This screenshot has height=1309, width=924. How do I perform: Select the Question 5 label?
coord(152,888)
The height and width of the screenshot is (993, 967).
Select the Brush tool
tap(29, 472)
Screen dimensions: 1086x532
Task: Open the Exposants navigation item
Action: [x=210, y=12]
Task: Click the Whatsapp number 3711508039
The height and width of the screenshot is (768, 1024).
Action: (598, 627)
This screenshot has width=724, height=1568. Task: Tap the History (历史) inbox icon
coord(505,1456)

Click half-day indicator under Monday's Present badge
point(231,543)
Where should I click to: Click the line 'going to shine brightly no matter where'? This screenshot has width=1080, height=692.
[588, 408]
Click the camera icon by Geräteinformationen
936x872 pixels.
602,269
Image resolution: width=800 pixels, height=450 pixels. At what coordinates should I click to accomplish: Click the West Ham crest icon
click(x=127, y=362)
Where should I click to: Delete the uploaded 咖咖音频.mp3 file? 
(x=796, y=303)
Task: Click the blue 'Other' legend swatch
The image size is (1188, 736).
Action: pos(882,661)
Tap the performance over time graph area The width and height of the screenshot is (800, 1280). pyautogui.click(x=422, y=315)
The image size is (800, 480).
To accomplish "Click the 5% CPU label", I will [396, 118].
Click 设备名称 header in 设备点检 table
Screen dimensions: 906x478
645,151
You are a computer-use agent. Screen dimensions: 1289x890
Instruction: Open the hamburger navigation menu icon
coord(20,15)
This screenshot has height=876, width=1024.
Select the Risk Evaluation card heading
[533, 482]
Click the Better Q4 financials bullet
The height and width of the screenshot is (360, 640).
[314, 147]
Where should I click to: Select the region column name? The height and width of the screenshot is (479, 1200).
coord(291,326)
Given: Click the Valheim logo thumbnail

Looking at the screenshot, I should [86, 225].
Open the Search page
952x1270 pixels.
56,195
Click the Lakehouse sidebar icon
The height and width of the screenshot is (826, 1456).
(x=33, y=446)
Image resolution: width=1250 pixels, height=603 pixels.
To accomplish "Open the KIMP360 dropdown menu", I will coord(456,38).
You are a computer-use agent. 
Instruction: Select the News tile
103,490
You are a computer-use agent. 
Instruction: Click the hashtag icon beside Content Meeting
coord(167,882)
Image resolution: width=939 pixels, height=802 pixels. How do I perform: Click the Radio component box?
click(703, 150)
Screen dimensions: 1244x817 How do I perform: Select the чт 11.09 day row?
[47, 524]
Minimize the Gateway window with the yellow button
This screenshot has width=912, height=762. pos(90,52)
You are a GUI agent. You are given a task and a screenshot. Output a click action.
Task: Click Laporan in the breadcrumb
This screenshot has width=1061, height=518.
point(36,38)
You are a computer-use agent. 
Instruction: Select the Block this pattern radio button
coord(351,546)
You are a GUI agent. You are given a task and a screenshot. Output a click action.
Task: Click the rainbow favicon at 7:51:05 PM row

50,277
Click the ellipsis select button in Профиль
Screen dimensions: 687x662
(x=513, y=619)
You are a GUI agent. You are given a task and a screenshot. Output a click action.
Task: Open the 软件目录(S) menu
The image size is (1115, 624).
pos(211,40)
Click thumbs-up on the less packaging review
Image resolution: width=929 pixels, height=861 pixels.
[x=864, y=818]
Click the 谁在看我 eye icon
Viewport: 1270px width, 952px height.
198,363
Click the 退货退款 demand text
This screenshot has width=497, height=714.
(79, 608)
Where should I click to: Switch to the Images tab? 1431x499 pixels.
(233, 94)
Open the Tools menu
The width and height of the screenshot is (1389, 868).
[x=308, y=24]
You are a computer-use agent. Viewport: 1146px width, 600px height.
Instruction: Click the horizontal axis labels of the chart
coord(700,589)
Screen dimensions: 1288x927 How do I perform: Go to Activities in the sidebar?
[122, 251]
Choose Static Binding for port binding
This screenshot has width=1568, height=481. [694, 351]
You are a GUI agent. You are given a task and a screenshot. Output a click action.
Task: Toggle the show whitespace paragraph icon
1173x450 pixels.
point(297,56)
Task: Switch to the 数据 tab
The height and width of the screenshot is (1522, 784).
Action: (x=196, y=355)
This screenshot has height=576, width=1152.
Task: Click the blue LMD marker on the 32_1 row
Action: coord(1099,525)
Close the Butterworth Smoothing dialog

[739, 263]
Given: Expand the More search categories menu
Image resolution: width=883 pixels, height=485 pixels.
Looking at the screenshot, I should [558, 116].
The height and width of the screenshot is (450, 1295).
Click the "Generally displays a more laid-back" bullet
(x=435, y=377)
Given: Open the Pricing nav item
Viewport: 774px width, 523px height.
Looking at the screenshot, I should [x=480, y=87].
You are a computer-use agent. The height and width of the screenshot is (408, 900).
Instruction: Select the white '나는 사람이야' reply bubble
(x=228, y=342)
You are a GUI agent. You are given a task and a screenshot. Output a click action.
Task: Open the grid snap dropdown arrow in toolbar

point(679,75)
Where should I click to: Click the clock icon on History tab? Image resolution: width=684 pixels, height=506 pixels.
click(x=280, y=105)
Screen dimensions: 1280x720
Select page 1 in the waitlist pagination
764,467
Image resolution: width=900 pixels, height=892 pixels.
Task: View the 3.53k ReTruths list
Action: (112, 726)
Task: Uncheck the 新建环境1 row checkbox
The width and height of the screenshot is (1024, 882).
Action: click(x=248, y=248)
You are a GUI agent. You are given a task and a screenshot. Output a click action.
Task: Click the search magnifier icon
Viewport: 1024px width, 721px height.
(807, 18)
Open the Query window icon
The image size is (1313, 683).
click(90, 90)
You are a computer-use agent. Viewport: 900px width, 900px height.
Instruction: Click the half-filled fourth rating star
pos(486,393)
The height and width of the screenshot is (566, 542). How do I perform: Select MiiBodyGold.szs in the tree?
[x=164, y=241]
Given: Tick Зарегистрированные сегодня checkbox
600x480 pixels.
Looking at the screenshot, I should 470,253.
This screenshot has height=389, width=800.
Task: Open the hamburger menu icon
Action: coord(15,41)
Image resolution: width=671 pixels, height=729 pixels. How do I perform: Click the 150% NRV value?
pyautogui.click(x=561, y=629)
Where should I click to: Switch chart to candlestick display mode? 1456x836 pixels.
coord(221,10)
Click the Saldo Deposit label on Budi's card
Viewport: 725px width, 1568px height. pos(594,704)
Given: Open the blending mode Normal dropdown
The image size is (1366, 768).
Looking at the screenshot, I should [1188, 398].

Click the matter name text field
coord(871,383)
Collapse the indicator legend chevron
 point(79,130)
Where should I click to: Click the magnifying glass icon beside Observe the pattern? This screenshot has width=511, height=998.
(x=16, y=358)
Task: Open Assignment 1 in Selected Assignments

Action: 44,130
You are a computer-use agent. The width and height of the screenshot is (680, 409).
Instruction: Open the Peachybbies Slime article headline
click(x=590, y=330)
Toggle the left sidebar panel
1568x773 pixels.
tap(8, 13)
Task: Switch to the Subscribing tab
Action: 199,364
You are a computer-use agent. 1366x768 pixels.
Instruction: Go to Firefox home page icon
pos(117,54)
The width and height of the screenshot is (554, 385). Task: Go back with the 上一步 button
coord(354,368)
_ _ _ _
#### [Task objective]
Restating all of the data exactly is the whole task.

#### [Exercise response]
This screenshot has height=1309, width=924. How do I perform: Select the Question 5 label?
coord(152,888)
The height and width of the screenshot is (993, 967).
Select the Brush tool
tap(29, 472)
Screen dimensions: 1086x532
Task: Open the Exposants navigation item
Action: [x=210, y=12]
Task: Click the Whatsapp number 3711508039
The height and width of the screenshot is (768, 1024).
Action: (598, 627)
This screenshot has width=724, height=1568. Task: Tap the History (历史) inbox icon
coord(505,1456)

Click half-day indicator under Monday's Present badge
point(231,543)
Where should I click to: Click the line 'going to shine brightly no matter where'? This screenshot has width=1080, height=692.
[588, 408]
Click the camera icon by Geräteinformationen
936x872 pixels.
602,269
Image resolution: width=800 pixels, height=450 pixels. At what coordinates should I click to accomplish: Click the West Ham crest icon
click(x=127, y=362)
Where should I click to: Delete the uploaded 咖咖音频.mp3 file? 
(x=796, y=303)
Task: Click the blue 'Other' legend swatch
The image size is (1188, 736).
Action: pos(882,661)
Tap the performance over time graph area The width and height of the screenshot is (800, 1280). pyautogui.click(x=422, y=315)
The image size is (800, 480).
To accomplish "Click the 5% CPU label", I will [396, 118].
Click 设备名称 header in 设备点检 table
Screen dimensions: 906x478
645,151
You are a computer-use agent. Screen dimensions: 1289x890
Instruction: Open the hamburger navigation menu icon
coord(20,15)
This screenshot has height=876, width=1024.
Select the Risk Evaluation card heading
[533, 482]
Click the Better Q4 financials bullet
The height and width of the screenshot is (360, 640).
[314, 147]
Where should I click to: Select the region column name? The height and width of the screenshot is (479, 1200).
coord(291,326)
Given: Click the Valheim logo thumbnail

Looking at the screenshot, I should [86, 225].
Open the Search page
952x1270 pixels.
56,195
Click the Lakehouse sidebar icon
The height and width of the screenshot is (826, 1456).
(x=33, y=446)
Image resolution: width=1250 pixels, height=603 pixels.
To accomplish "Open the KIMP360 dropdown menu", I will coord(456,38).
You are a computer-use agent. 
Instruction: Select the News tile
103,490
You are a computer-use agent. 
Instruction: Click the hashtag icon beside Content Meeting
coord(167,882)
Image resolution: width=939 pixels, height=802 pixels. How do I perform: Click the Radio component box?
click(703, 150)
Screen dimensions: 1244x817 How do I perform: Select the чт 11.09 day row?
[47, 524]
Minimize the Gateway window with the yellow button
This screenshot has width=912, height=762. pos(90,52)
You are a GUI agent. You are given a task and a screenshot. Output a click action.
Task: Click Laporan in the breadcrumb
This screenshot has width=1061, height=518.
point(36,38)
You are a computer-use agent. 
Instruction: Select the Block this pattern radio button
coord(351,546)
You are a GUI agent. You are given a task and a screenshot. Output a click action.
Task: Click the rainbow favicon at 7:51:05 PM row

50,277
Click the ellipsis select button in Профиль
Screen dimensions: 687x662
(x=513, y=619)
You are a GUI agent. You are given a task and a screenshot. Output a click action.
Task: Open the 软件目录(S) menu
The image size is (1115, 624).
pos(211,40)
Click thumbs-up on the less packaging review
Image resolution: width=929 pixels, height=861 pixels.
[x=864, y=818]
Click the 谁在看我 eye icon
Viewport: 1270px width, 952px height.
198,363
Click the 退货退款 demand text
This screenshot has width=497, height=714.
(79, 608)
Where should I click to: Switch to the Images tab? 1431x499 pixels.
(233, 94)
Open the Tools menu
The width and height of the screenshot is (1389, 868).
[x=308, y=24]
You are a computer-use agent. Viewport: 1146px width, 600px height.
Instruction: Click the horizontal axis labels of the chart
coord(700,589)
Screen dimensions: 1288x927 How do I perform: Go to Activities in the sidebar?
[122, 251]
Choose Static Binding for port binding
This screenshot has width=1568, height=481. [694, 351]
You are a GUI agent. You are given a task and a screenshot. Output a click action.
Task: Toggle the show whitespace paragraph icon
1173x450 pixels.
point(297,56)
Task: Switch to the 数据 tab
The height and width of the screenshot is (1522, 784).
Action: (x=196, y=355)
This screenshot has height=576, width=1152.
Task: Click the blue LMD marker on the 32_1 row
Action: coord(1099,525)
Close the Butterworth Smoothing dialog

[739, 263]
Given: Expand the More search categories menu
Image resolution: width=883 pixels, height=485 pixels.
Looking at the screenshot, I should [558, 116].
The height and width of the screenshot is (450, 1295).
Click the "Generally displays a more laid-back" bullet
(x=435, y=377)
Given: Open the Pricing nav item
Viewport: 774px width, 523px height.
Looking at the screenshot, I should [x=480, y=87].
You are a computer-use agent. The height and width of the screenshot is (408, 900).
Instruction: Select the white '나는 사람이야' reply bubble
(x=228, y=342)
You are a GUI agent. You are given a task and a screenshot. Output a click action.
Task: Open the grid snap dropdown arrow in toolbar

point(679,75)
Where should I click to: Click the clock icon on History tab? Image resolution: width=684 pixels, height=506 pixels.
click(x=280, y=105)
Screen dimensions: 1280x720
Select page 1 in the waitlist pagination
764,467
Image resolution: width=900 pixels, height=892 pixels.
Task: View the 3.53k ReTruths list
Action: (112, 726)
Task: Uncheck the 新建环境1 row checkbox
The width and height of the screenshot is (1024, 882).
Action: click(x=248, y=248)
You are a GUI agent. You are given a task and a screenshot. Output a click action.
Task: Click the search magnifier icon
Viewport: 1024px width, 721px height.
(807, 18)
Open the Query window icon
The image size is (1313, 683).
click(90, 90)
You are a computer-use agent. Viewport: 900px width, 900px height.
Instruction: Click the half-filled fourth rating star
pos(486,393)
The height and width of the screenshot is (566, 542). How do I perform: Select MiiBodyGold.szs in the tree?
[x=164, y=241]
Given: Tick Зарегистрированные сегодня checkbox
600x480 pixels.
Looking at the screenshot, I should 470,253.
This screenshot has height=389, width=800.
Task: Open the hamburger menu icon
Action: coord(15,41)
Image resolution: width=671 pixels, height=729 pixels. How do I perform: Click the 150% NRV value?
pyautogui.click(x=561, y=629)
Where should I click to: Switch chart to candlestick display mode? 1456x836 pixels.
coord(221,10)
Click the Saldo Deposit label on Budi's card
Viewport: 725px width, 1568px height. pos(594,704)
Given: Open the blending mode Normal dropdown
The image size is (1366, 768).
Looking at the screenshot, I should [1188, 398].

Click the matter name text field
coord(871,383)
Collapse the indicator legend chevron
 point(79,130)
Where should I click to: Click the magnifying glass icon beside Observe the pattern? This screenshot has width=511, height=998.
(x=16, y=358)
Task: Open Assignment 1 in Selected Assignments

Action: 44,130
You are a computer-use agent. The width and height of the screenshot is (680, 409).
Instruction: Open the Peachybbies Slime article headline
click(x=590, y=330)
Toggle the left sidebar panel
1568x773 pixels.
tap(8, 13)
Task: Switch to the Subscribing tab
Action: 199,364
You are a computer-use agent. 1366x768 pixels.
Instruction: Go to Firefox home page icon
pos(117,54)
The width and height of the screenshot is (554, 385). Task: Go back with the 上一步 button
coord(354,368)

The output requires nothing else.